US bank Wells Fargo & Co has been accused in a new lawsuit of racketeering and fraud after the company admitted to charging an estimated 570,000 customers millions in auto insurance they neither asked for nor needed, media reported Monday.

August 1, 2017

The multi-million-dollar scam, which involved signing customers up to insurance without their consent or knowledge, pushed almost 250,000 people into financial delinquency and resulted in the repossession of nearly 25,000 vehicles, according to Bloomberg.

Last week, Wells Fargo – the third largest bank in the US – promised to refund US$ 80 million to customers who were wrongly charged between 2012 and 2017 "as an expression of our regret".

The announcement, however, came less than three hours after The New York Times published a report detailing the improper charges, Reuters reported.

Sunday’s lawsuit, filed by Indianapolis marketing consultant Paul Hancock, argues that the refunds offered to customers are not enough.

"Wells Fargo has long lost the right to decide what is best for its customers," lawyer Roland Tellis told Reuters. "Refunds don’t address the fraud or inflated premiums, the delinquency charges, and the late fees."

Hancock claims that the bank charged him US$ 597 for insurance, despite him having repeatedly informed the bank that he was already covered by another firm.
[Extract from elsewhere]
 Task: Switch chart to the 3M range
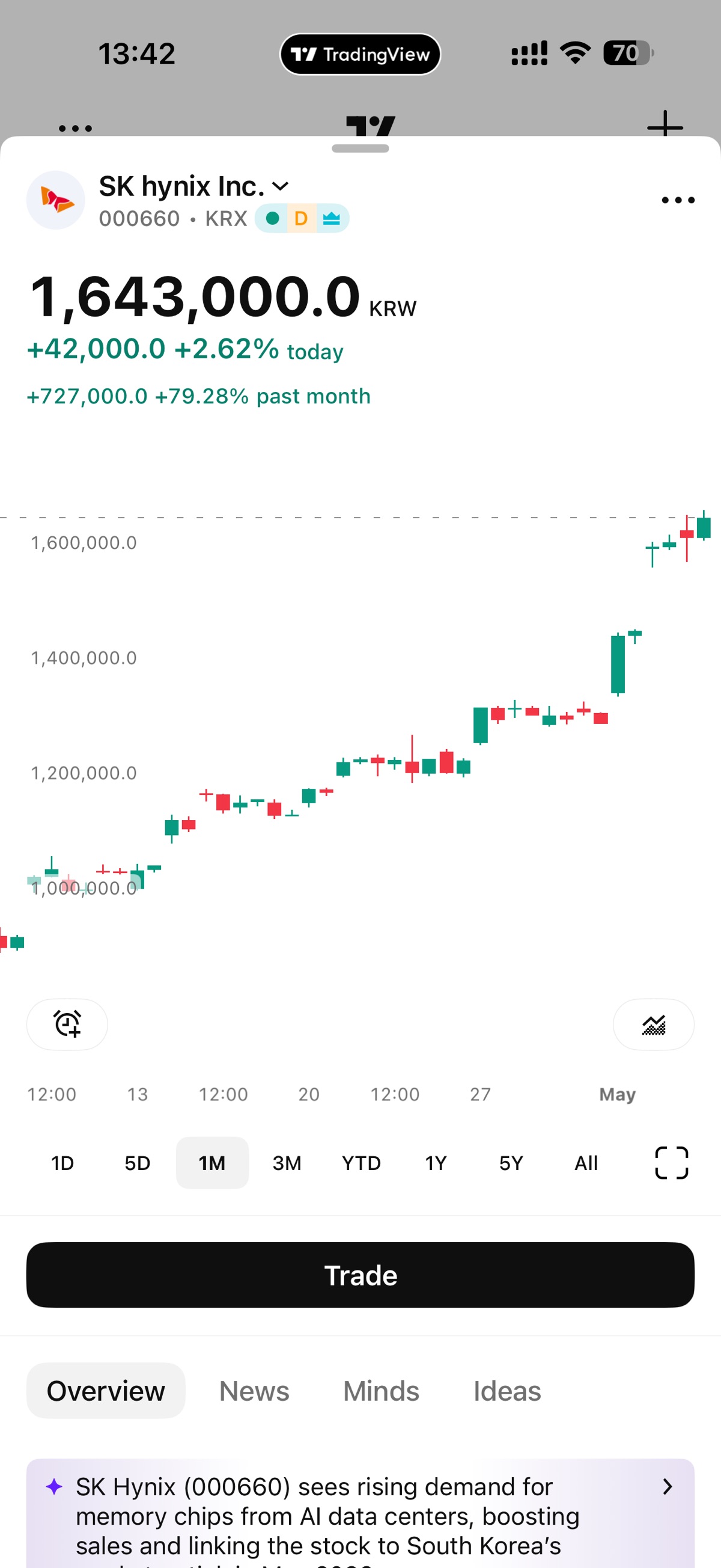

When the unwanted policy took effect, the bank imposed a late fee.

According to the New York Times report, the information of customers who financed cars with Wells Fargo would be passed to National General Insurance, who in turn were supposed to verify whether the owner already had insurance coverage.

The lawsuit, however, accuses the two companies of either failing to do so or ignoring the information, with Wells Fargo receiving kickbacks from National General for doing so, according to Bloomberg.
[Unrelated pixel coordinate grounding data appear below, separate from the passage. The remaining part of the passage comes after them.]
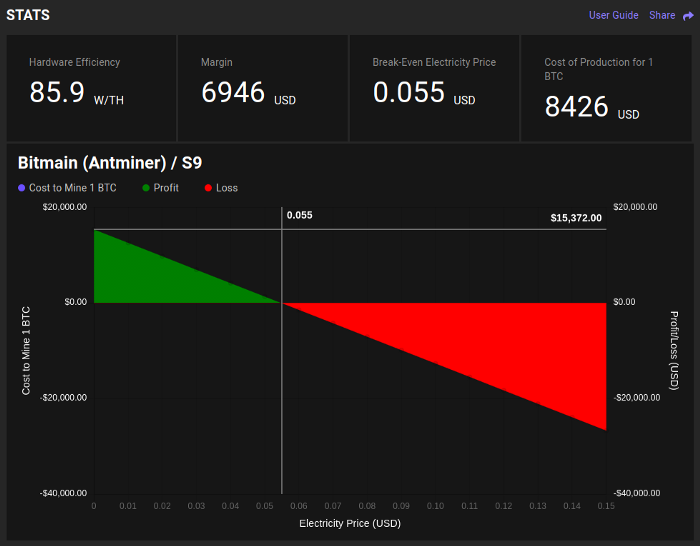The image size is (700, 546).
Task: Click the Cost of Production 8426 value
Action: [x=576, y=107]
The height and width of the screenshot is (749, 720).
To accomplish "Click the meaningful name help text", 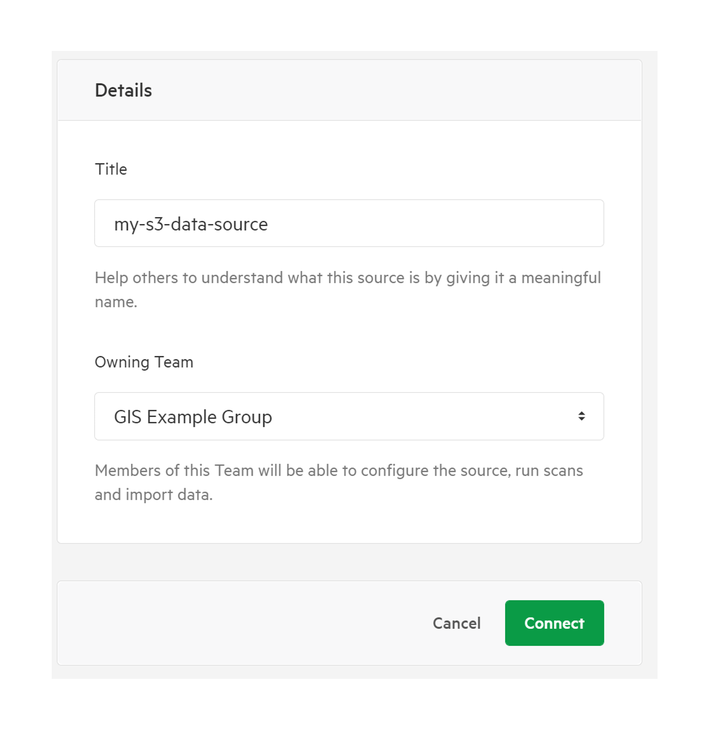I will pyautogui.click(x=347, y=289).
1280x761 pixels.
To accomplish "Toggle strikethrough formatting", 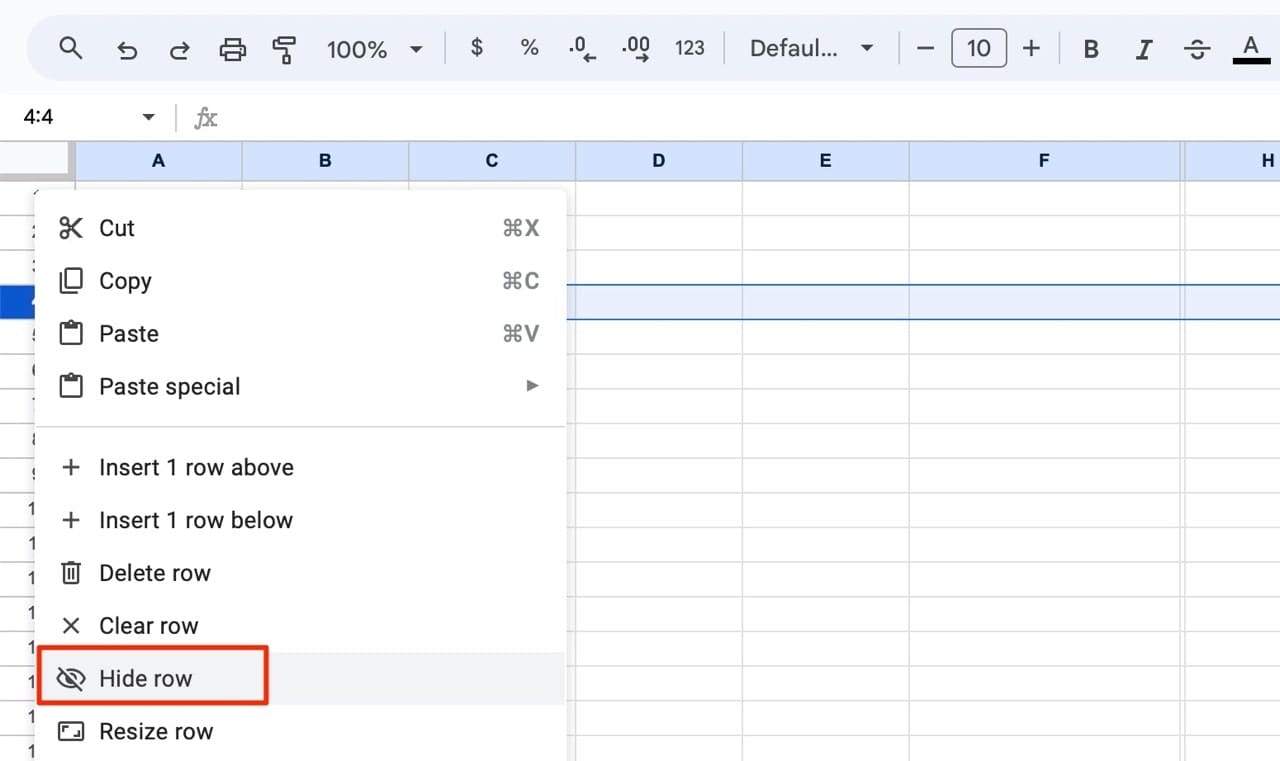I will tap(1197, 48).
Instead, the bank would create fresh insurance policies for the customers, as well as adding premium charges and interests to their loans, often without notifying them.

Insurance policies can cost over US$ 1,000 annually, before interest. The bank could then charge customers whose cars were repossessed with a reinstatement fee as high as US$ 500.

"The revelation of this latest breach of customer trust appears to fit right into the Wells Fargo playbook of dirty deeds, and sadly comes as no surprise," said Tellis, according to Bloomberg.

This is the latest in a string of scandals to hit the bank.

Last September, it was fined US$ 185 million for opening up some 2.1 million checking and credit-card accounts without customers’ permission. The scandal cost its former Chief Executive John Stumpf his job.

Wells Fargo admitted that pressures on employees to meet sales targets had led them to turn to fraud, who would then fake signatures and pin numbers belonging to unwitting customers, according to the Financial Times.

This July, the bank was then forced to give a whistleblower her job back and give her US$ 577,500 in back pay and damages, after it fired her in 2011 for reporting the scheme, CNN reported.

Wells Fargo, which has assets of US$ 1.9 trillion, has been struggling since the scandal and "collapsing" over 50 regional offices into a smaller number of centres, the Financial Times reported.

"It is very surprising that Wells Fargo has not changed the opaqueness in its disclosure and only disclosed this late on Thursday night when it realized a news story was about to break," said JPMorgan analyst Vivek Juneja, according to CNBC.

"This raises the question about what other changes Wells Fargo needs in its culture. There has been no change to the Board despite all the scandals, which has been frustrating some shareholders," he added.